Stupid ones sing songs of God
Hungry Mullahs live in the mosques
Do-nothings pierce their ears and become Yogis
Renouncing wealth, another loses his place in life
Some call themselves 'Guru' but beg around
Don't pay them any heed
Only he who earns his food and gives charity
Knows the true way, says Nanak
(GG 1245)

It is clear from historical sources that the members of the new community revered Guru Nanak's own teachings as the center and foundation of their spiritual lives. Guru Nanak's successor, Guru Angad (1504-1552), wrote that he had little to teach those lucky souls who had learned from Guru Nanak himself (GG 150). Guru Nanak's teachings, enshrined in his compositions and added to by his successors, became the basis for Sikh scripture.
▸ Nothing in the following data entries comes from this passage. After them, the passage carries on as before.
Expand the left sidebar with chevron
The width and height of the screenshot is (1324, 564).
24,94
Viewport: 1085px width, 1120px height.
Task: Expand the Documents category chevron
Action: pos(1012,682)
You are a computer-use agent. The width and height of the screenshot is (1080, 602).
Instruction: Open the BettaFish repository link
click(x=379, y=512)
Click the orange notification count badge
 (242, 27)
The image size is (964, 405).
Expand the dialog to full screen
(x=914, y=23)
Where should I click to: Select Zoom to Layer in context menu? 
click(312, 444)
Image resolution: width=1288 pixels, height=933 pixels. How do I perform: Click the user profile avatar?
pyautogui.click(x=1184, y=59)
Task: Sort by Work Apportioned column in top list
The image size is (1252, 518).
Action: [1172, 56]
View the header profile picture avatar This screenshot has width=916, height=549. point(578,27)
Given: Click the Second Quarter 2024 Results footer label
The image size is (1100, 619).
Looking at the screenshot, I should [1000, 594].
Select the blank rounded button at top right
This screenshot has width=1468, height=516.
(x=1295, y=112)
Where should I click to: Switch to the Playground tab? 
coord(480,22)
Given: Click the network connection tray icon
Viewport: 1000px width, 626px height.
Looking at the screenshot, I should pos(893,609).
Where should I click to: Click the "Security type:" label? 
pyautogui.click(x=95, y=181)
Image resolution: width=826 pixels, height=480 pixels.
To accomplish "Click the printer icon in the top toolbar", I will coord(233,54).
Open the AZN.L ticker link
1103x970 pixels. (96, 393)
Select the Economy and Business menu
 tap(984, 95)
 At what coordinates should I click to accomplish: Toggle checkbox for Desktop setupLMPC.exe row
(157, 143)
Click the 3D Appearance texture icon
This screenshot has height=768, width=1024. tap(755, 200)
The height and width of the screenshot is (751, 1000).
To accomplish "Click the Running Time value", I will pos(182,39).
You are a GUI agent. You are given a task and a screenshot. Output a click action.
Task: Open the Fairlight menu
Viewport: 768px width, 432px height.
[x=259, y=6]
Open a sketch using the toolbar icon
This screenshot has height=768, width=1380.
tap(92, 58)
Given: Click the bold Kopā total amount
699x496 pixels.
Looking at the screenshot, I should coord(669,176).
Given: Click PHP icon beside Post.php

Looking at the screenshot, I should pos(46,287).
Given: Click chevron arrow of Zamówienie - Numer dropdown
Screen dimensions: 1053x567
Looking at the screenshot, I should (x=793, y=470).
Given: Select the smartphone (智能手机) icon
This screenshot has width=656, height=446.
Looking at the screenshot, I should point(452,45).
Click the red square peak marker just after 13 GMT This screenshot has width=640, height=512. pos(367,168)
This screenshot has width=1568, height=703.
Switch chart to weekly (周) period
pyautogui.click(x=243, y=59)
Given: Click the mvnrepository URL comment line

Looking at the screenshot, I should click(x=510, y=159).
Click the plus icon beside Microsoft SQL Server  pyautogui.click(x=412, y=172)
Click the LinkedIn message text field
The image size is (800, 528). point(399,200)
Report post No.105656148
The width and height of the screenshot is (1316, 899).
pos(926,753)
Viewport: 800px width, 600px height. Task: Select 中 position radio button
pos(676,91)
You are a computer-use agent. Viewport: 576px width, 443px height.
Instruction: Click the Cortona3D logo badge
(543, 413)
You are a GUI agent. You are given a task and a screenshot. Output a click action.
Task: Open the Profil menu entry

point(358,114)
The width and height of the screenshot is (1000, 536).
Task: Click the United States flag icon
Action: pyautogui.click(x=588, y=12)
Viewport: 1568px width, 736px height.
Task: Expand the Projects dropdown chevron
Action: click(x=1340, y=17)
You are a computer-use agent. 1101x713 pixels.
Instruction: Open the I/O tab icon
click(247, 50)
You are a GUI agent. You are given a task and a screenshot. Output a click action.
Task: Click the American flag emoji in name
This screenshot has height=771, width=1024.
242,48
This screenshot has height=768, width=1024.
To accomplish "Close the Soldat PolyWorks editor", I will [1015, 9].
This scripture is one of the unique aspects of the Sikh tradition amongst the world religions. Included in it are the poems of those religious personalities, from a variety of religious backgrounds, whose ideas meshed with Guru Nanak's. The low social status of many of these writers testifies to the Sikh ethic of egalitarianism, and the multi-faith authorship of the verses speaks to the openness of the tradition to acceptability of ideas that resonated with the Sikh tradition's own ethics.

Study Questions:
1.     How do Sikhs feel about their tradition being described as a mix of Hinduism and Islam, and why?
2.     How might have Guru Nanak's geographical location have had an influence on his religious experiences and thought?
3.     What role did Guru Nanak's teachings have in the early community? In what form are they available to Sikhs today?
4.     What were some of the most important institutions of the early Sikh community?